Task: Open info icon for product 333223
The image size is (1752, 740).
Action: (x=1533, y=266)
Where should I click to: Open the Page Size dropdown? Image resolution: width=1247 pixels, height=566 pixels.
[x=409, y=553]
:::::
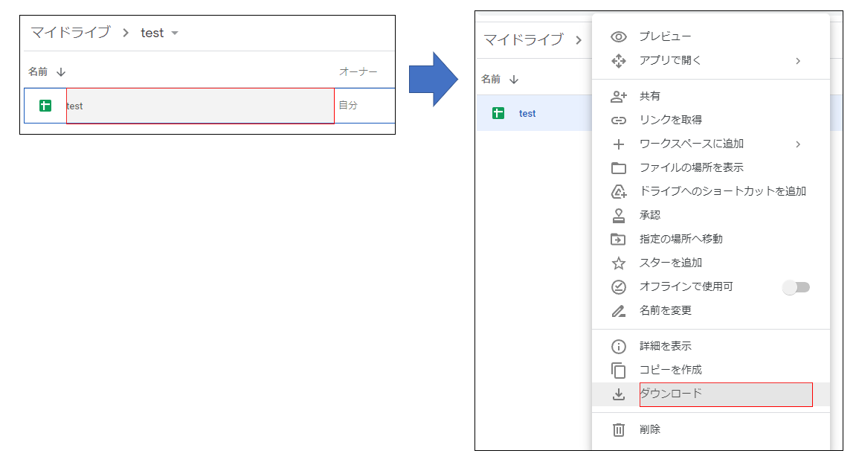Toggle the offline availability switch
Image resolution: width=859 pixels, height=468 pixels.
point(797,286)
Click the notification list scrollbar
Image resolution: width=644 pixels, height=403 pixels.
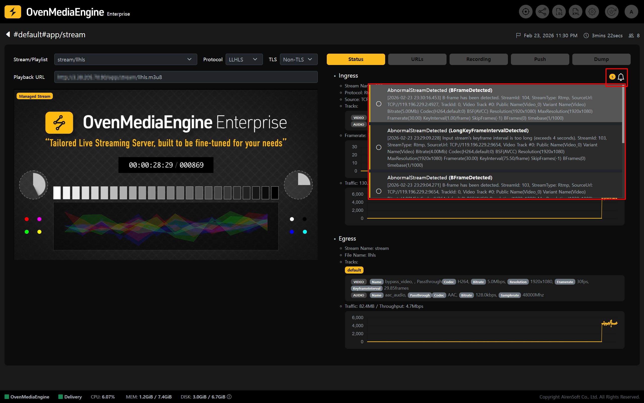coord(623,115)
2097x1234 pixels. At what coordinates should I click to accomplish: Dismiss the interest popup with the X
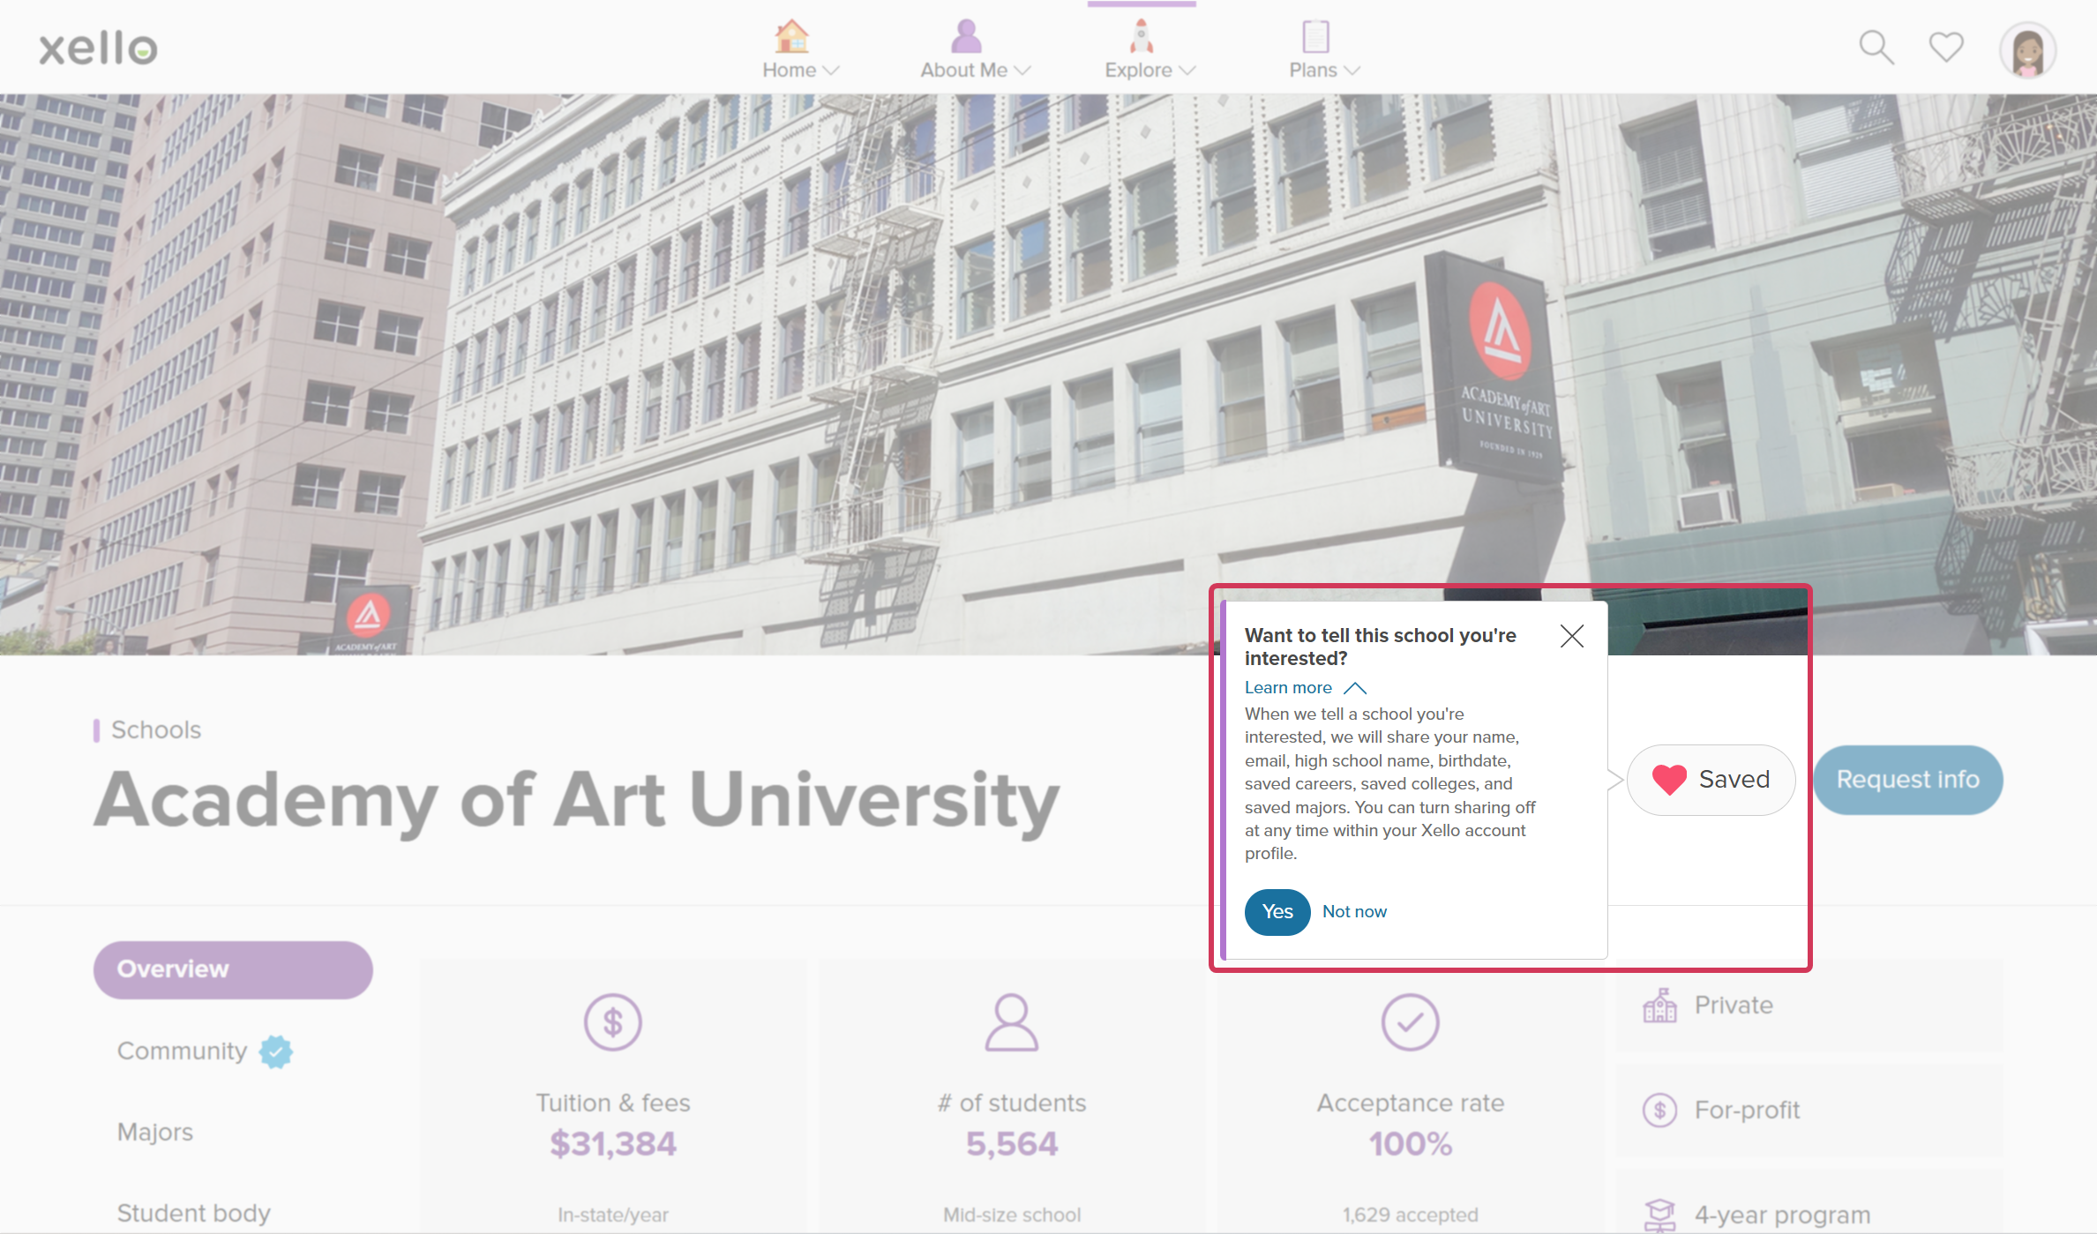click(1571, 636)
:::::
Tarea – Por favor, copia sin cambios el tramo de los registros desde la línea que contiene "Task: Open info icon for product 333223" hasta la línea que contiene "[x=409, y=553]", con ambas incluidas.

Respuesta esperada –
Task: Open info icon for product 333223
The image size is (1752, 740).
Action: (x=1533, y=266)
Where should I click to: Open the Page Size dropdown? Image resolution: width=1247 pixels, height=566 pixels.
[x=409, y=553]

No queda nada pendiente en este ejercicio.